Но ведь только недавно все было иначе. Я настаивала на объяснении. Он молчал.
Решила хоть что-то узнать у Елены Петровны. Там неожиданно увидела Лильку, метнувшуюся от меня с испуганным лицом в другую комнату. Узнала лишь, что в Орск приезжала мать Лильки, тетя Тося.
За своими вещами, остававшимися у нас, на другой день Лилька с запиской прислала подругу. Сама же меня явно избегала.
— Так что же все-таки произошло? — вновь спрашивала я у Рэмира. — Может быть, у тебя кто-то есть?
— Никого нет. Но женщина была, только она не могла выйти за меня замуж.
И он продолжал:
— Вот ты все боялась туберкулеза моей матери. А так ли? Я не тянул твою сестру за язык. У вас вообще вся семья была больная.
Я задохнулась от возмущения. Кроме Лиды, зараженной врачами же и умершей еще до войны в 1939 году, не болел никто и никогда.
— Да и вообще… — он махнул рукой. — Мне стало известно и то, сколько раз твоя мать выходила замуж! Вот я и думаю, стоит мне захлопнуть дверь, ты тоже, как и твоя мать, приведешь на другой день какого-нибудь нового мужа.
Нет, у одной Лильки, в общем-то недалекой, не хватит куриных мозгов, чтоб ударить по больному месту, коснуться моих страхов, связанных с болезнью свекрови, а также так тонко и зло опорочить мою мать. Тут поработала завистливая и злобная тетя Тося, любимая дочка которой потеряла личное счастье.
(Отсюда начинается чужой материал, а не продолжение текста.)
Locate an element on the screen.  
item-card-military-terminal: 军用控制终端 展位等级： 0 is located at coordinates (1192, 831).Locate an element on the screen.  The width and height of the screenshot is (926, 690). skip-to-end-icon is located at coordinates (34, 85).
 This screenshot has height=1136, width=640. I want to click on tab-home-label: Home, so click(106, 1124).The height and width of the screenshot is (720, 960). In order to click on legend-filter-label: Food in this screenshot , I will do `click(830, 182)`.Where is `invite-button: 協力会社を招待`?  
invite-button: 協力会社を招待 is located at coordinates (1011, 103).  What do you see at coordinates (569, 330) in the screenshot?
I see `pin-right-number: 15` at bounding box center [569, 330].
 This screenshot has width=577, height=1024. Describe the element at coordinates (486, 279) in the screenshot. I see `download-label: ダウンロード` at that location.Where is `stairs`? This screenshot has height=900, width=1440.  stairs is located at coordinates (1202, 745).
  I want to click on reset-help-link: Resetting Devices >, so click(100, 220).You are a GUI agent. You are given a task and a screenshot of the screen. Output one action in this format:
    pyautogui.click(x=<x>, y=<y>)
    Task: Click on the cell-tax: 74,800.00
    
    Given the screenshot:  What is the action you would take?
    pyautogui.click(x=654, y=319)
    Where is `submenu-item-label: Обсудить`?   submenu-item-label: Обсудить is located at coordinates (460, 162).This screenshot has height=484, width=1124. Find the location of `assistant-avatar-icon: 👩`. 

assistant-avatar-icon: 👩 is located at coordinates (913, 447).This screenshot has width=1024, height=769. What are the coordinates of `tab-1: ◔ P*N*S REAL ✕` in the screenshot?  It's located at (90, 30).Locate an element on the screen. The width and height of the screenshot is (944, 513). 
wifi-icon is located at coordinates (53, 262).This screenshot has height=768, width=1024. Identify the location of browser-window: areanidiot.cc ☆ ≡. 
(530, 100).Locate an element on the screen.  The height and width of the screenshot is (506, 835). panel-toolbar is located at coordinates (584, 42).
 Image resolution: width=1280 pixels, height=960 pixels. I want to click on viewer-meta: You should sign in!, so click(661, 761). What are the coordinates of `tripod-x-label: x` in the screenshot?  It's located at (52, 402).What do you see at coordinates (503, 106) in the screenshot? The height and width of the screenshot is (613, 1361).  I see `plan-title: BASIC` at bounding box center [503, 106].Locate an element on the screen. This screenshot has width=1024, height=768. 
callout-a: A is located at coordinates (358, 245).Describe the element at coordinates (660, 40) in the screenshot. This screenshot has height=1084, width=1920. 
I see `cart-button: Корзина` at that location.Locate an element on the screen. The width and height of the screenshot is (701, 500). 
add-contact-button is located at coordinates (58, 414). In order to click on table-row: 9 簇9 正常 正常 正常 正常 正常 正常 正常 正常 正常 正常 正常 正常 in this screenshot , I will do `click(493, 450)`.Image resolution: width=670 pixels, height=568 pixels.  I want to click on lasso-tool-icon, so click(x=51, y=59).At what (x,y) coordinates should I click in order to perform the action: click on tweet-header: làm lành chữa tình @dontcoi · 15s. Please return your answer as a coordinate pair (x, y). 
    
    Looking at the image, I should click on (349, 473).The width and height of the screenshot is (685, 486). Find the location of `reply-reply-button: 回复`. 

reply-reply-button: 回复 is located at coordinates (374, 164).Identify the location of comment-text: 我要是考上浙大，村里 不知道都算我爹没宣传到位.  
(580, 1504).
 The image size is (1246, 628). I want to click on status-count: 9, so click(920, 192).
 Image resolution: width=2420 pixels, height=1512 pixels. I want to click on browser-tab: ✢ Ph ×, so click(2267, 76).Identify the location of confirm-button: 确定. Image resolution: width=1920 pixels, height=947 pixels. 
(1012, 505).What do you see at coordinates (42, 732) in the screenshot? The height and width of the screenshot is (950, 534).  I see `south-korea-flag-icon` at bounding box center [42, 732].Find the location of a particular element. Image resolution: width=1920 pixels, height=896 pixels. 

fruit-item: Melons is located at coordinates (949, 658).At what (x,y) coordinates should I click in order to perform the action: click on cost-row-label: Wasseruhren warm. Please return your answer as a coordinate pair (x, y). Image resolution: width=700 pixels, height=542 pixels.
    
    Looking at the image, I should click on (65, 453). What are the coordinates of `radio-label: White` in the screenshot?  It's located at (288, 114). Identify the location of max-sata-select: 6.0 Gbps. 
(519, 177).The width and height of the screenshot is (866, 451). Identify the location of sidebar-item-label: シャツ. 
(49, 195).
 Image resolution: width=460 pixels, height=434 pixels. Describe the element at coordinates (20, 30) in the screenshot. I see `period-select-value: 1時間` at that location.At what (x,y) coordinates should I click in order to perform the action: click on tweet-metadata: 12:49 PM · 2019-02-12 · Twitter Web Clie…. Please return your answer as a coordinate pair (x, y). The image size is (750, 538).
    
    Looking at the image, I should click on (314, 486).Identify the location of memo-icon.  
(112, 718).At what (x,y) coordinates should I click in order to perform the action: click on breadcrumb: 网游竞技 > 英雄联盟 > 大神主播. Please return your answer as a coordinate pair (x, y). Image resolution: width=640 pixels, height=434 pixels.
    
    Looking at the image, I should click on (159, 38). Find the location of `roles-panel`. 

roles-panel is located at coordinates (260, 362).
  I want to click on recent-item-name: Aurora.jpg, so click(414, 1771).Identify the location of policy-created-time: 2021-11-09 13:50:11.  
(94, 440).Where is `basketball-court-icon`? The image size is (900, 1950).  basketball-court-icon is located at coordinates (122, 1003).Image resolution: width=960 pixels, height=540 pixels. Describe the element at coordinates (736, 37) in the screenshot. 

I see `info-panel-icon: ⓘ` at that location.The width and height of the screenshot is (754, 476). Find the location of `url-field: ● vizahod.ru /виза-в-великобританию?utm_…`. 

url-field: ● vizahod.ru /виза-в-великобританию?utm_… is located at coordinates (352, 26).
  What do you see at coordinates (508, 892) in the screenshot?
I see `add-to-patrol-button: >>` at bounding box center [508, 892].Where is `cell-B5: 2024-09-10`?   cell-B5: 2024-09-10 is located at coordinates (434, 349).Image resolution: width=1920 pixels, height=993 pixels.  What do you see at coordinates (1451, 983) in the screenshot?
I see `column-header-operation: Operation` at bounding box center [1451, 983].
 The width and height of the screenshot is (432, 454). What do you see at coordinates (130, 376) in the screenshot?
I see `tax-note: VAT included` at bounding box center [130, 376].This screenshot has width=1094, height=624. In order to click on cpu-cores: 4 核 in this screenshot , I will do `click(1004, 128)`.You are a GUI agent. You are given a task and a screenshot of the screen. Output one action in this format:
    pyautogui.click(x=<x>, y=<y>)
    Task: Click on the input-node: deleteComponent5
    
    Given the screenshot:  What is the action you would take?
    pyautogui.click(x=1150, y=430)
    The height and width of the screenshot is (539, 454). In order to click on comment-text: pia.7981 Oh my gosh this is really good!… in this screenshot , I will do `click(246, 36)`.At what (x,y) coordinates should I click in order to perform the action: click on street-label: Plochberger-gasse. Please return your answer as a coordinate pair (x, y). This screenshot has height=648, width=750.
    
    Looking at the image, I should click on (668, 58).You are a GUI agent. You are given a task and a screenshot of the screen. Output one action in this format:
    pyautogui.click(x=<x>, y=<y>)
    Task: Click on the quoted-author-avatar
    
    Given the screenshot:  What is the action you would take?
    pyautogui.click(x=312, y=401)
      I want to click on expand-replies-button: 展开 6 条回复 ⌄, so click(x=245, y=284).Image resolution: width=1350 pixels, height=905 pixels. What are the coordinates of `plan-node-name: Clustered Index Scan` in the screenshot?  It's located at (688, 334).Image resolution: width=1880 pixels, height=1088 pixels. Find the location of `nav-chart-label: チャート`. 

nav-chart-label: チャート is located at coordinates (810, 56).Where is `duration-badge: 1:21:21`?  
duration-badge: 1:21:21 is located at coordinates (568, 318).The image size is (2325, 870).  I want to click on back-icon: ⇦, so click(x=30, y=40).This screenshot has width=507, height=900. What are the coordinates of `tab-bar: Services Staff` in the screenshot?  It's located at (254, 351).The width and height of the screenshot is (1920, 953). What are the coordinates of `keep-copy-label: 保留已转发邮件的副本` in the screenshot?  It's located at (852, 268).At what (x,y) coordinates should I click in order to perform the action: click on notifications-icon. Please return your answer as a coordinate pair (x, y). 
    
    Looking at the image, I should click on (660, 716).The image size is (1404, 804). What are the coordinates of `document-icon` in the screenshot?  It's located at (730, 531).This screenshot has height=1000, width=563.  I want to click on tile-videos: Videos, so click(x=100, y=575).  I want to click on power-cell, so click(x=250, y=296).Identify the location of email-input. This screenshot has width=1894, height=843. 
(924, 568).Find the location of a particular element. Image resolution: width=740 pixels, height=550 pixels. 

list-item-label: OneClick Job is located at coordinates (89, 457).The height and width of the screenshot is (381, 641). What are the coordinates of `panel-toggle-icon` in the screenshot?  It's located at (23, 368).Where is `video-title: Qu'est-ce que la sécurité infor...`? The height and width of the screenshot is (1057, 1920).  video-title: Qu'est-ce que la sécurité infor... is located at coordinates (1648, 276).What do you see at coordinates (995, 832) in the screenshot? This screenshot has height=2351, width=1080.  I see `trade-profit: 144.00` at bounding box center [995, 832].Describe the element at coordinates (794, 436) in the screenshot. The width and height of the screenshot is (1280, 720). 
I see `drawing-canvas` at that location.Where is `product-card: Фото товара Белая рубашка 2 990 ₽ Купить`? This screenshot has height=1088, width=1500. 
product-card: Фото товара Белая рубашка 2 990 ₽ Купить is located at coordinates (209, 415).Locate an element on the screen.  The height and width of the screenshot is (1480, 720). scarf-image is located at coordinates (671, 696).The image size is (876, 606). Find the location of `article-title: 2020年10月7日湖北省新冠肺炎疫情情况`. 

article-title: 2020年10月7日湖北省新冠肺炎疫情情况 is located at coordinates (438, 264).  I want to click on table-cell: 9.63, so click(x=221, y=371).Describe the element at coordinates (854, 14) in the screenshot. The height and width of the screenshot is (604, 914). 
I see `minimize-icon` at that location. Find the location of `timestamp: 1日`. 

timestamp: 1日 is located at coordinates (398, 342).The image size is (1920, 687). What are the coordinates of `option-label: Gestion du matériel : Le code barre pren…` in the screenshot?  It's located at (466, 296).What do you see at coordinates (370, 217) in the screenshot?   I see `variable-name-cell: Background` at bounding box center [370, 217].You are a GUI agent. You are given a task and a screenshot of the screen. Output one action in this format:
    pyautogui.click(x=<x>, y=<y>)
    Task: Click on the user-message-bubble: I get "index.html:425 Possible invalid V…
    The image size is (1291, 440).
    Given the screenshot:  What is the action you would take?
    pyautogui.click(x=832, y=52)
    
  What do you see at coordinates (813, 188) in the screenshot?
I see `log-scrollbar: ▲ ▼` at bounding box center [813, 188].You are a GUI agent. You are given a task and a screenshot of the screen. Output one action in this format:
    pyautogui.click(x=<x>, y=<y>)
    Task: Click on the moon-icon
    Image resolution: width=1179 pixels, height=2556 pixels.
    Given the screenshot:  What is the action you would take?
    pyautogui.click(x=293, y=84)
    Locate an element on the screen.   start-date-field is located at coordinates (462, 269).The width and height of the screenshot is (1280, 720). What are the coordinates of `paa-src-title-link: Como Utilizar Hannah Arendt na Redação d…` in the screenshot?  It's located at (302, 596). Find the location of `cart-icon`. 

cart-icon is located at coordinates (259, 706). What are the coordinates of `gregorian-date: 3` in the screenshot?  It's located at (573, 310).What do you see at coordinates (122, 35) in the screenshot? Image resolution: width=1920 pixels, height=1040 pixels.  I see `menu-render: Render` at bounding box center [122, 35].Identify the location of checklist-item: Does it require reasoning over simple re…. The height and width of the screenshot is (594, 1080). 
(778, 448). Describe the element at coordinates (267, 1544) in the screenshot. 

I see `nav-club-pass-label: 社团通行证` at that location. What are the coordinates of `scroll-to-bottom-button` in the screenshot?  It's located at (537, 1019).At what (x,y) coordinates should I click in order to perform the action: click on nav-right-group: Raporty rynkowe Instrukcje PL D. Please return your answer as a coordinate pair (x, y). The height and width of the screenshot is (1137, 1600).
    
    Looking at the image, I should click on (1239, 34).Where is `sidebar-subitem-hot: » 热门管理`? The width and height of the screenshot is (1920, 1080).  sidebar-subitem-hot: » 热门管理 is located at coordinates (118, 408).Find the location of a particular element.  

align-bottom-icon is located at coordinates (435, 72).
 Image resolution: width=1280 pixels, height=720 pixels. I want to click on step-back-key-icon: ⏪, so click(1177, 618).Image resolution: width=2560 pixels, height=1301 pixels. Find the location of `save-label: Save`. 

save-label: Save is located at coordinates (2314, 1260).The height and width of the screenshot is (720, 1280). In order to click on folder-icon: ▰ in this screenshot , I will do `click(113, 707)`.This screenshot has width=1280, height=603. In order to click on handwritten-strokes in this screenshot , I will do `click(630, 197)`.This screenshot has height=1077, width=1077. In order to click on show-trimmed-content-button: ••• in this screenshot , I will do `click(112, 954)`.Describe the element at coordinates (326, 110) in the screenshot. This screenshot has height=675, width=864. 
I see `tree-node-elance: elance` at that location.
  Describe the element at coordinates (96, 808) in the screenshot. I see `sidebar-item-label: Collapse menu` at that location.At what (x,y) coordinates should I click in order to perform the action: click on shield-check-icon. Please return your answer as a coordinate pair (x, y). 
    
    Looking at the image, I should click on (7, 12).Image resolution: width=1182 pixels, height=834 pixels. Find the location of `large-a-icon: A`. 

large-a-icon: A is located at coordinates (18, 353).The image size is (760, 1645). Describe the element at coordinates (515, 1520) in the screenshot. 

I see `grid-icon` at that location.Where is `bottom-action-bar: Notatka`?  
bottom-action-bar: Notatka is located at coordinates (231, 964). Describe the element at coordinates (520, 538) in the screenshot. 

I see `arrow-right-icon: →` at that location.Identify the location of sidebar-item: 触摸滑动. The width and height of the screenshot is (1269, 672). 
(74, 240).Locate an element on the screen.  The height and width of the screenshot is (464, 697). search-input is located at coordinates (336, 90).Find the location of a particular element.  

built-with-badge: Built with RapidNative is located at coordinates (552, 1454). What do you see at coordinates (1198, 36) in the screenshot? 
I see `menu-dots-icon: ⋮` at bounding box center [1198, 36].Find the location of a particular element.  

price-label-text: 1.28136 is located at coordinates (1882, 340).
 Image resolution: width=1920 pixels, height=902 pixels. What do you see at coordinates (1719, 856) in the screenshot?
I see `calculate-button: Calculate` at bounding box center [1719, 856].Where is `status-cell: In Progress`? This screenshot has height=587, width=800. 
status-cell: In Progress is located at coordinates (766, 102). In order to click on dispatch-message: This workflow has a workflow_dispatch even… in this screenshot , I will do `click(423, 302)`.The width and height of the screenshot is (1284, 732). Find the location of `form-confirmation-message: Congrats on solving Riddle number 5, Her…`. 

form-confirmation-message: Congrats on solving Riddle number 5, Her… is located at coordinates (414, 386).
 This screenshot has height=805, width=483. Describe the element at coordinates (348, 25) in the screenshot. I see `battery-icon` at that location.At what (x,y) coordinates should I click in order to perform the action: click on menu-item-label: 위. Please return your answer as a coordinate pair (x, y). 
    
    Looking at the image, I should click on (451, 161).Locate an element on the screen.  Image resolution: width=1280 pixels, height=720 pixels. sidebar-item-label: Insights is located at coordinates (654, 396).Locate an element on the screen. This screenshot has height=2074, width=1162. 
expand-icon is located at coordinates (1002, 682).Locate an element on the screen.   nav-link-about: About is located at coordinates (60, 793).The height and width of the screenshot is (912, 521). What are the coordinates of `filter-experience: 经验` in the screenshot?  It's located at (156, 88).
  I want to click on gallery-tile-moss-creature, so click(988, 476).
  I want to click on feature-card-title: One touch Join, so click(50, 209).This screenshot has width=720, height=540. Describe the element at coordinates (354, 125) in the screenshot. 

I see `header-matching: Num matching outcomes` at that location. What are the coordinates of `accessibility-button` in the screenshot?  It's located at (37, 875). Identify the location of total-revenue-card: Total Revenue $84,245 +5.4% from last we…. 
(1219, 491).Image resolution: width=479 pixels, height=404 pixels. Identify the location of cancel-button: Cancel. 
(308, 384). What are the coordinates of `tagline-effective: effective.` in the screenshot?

Рэмиру, искренне поверившему их словам и еще больше обидевшемуся за мать, хватило этой искры, чтоб вспыхнуло жаркое пламя.
Книга 3. ПОТОМКИ
Глава 1. Отъезд Рэмира
Нельзя научиться любить живых, если не умеем хранить память о мертвых».
К. К. Рокоссовский.
«Беспамятство к своим предкам безнравственно».
И. Д. Виноградов.
В глубине души я понимала, что тетя Тося с Лилькой подлили лишь масла в огонь. Жена моего дяди Коли по своему характеру была женщиной завистливой, страдающей за судьбу своей одинокой дочери. Лилька поделилась с ней о том, что тема о туберкулезе в нашей с Рэмиром жизни — тема больная. По ней и ударили.
Как же я убеждала Рэмира пожалеть детей, не делать опрометчивого шага!
И вновь вспомнилась та ночь без сна, когда наш брак держался на волоске, когда Люде было лишь три года. Тогда моя память провожала в последний путь вереницу умерших от туберкулеза людей: соседей, нашу Лиду. Еще в тот миг я приняла твердое решение: лучше остаться одинокой, чем заразить детей. Твердая в своем решении, утром пошла в магазин купить дочери самую дорогую игрушку, полагая, что без мужа я из-за материальных недостатков не смогу доставить ребенку радость. Я купила преогромного плюшевого медведя. Он был очень красив, блестящий плюш переливался на нем. Да к тому же этот мишка умел реветь при наклоне его вправо, влево, вперед и назад. Но сердечку Люды что-то словно бы передалось: она невзлюбила этого медведя. Позже в него играл Игорь, а доигрывал внук Саша.